A Procuradoria-Geral da República (PGR) pede a condenação dos réus por crimes como organização criminosa armada, tentativa de abolição violenta do Estado democrático de direito e dano qualificado. Os réus incluem figuras proeminentes, como os ex-ministros Walter Braga Netto, Augusto Heleno e Anderson Torres, além do ex-comandante da Marinha, Almir Garnier. As defesas argumentam pela absolvição, alegando falta de provas e questões processuais.
Detalhes do Julgamento
O relator do caso, Alexandre de Moraes, deve apresentar seu voto na sessão do dia 9 de setembro. As sessões, que ocorrerão das 9h às 12h e das 14h às 19h, estão programadas para durar quase dez horas nas etapas iniciais. A expectativa é que o STF conclua o julgamento até dezembro, evitando que o processo se estenda para o ano eleitoral de 2026.
Durante a fase de instrução, mais de 50 testemunhas foram ouvidas, e as partes apresentaram suas alegações finais.

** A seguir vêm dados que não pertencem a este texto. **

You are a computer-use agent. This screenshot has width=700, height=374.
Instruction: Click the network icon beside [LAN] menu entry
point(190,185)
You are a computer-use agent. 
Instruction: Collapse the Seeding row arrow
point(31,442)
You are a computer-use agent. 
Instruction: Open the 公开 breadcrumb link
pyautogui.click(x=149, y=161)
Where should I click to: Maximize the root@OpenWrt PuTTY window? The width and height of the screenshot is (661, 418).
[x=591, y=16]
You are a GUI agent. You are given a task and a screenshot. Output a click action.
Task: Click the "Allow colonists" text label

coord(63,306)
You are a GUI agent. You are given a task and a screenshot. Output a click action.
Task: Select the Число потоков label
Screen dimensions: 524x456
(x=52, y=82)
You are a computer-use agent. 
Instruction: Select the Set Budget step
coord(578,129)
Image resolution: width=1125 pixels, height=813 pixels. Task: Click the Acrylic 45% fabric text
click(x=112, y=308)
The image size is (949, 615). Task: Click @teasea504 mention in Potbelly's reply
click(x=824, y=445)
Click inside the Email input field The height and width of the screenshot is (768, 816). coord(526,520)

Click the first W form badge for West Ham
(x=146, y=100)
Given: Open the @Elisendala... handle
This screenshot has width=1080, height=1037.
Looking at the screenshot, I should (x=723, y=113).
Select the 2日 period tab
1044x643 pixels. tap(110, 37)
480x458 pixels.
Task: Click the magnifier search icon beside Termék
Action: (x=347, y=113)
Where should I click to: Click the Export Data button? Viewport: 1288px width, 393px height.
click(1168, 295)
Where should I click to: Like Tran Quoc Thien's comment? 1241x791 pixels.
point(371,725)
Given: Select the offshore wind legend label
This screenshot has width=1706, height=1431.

A PGR entregou um relatório de 517 páginas, enquanto as defesas somaram 1.183 páginas em seus argumentos. O procurador-geral, Paulo Gonet, deve destacar os principais pontos da acusação nas sustentações orais.
Expectativas e Implicações
Ministros do STF acreditam que o caso está bem fundamentado, com um robusto conjunto de provas. A maioria dos votos da Primeira Turma será necessária para a condenação ou absolvição dos réus. O julgamento ocorre em um contexto de crescente tensão política e judicial no Brasil, refletindo a complexidade da situação atual.